“IL LIBRO DELLE MIE VITE”

a cura di Silvia Longo

“Il libro delle mie vite” è un romanzo autobiografico, e nel contempo una riflessione profonda e illuminante sul senso di identità, dell’individuo e di un Popolo intero.
La storia personale di Aleksandar Hemon e la Storia del conflitto dei Balcani – e la successiva diaspora delle popolazioni coinvolte – si intrecciano in una narrazione dalla messa a fuoco perfetta, senza cadute di stile e fuori da ogni retorica, con ritmo incalzante e un tono in grado di declinarsi a seconda della necessità: ora ironico, ora drammatico, ora commosso e lirico. Una scrittura che arriva immediata, pochissimo filtrata dall’autore che sembra puntare alla ricerca della verità più che a una forma tecnicamente perfetta; a ricreare un ambiente geografico e antropologico che non esiste più, così come non esiste più la Sarajevo di quando Hemon era ragazzo e nella quale si identificava, conoscendone a memoria ogni strada, ogni angolo, ogni suono e odore.

• ESTRATTO DEL DATASET:
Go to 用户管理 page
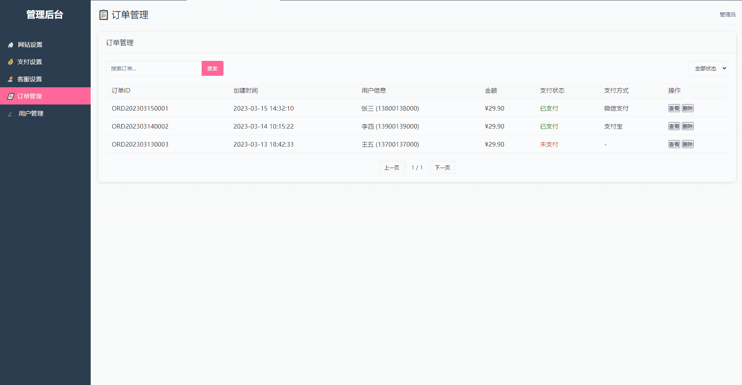This screenshot has width=742, height=385. [x=31, y=114]
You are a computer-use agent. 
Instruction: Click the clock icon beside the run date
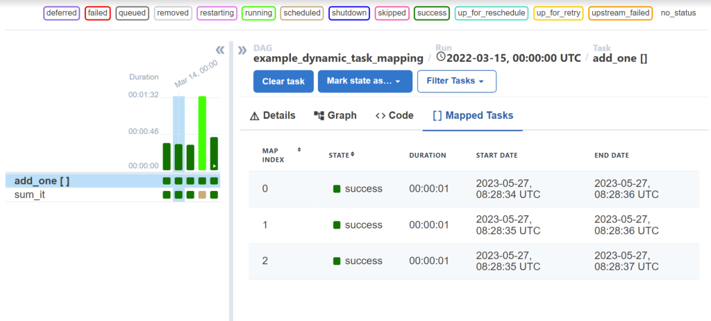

• ISTRUZIONI:
a) Secondo la recensione, quali toni assume di volta in volta la narrazione de «Il libro delle mie vite»?
b) Trascrivi senza modifiche il passo della recensione da "La storia personale" a "suono e odore.".
Le righe non hanno alcun legame con la recensione.

• ELENCO SOLUZIONI:
a) Ironico, drammatico, commosso e lirico.

b)
La storia personale di Aleksandar Hemon e la Storia del conflitto dei Balcani – e la successiva diaspora delle popolazioni coinvolte – si intrecciano in una narrazione dalla messa a fuoco perfetta, senza cadute di stile e fuori da ogni retorica, con ritmo incalzante e un tono in grado di declinarsi a seconda della necessità: ora ironico, ora drammatico, ora commosso e lirico. Una scrittura che arriva immediata, pochissimo filtrata dall’autore che sembra puntare alla ricerca della verità più che a una forma tecnicamente perfetta; a ricreare un ambiente geografico e antropologico che non esiste più, così come non esiste più la Sarajevo di quando Hemon era ragazzo e nella quale si identificava, conoscendone a memoria ogni strada, ogni angolo, ogni suono e odore.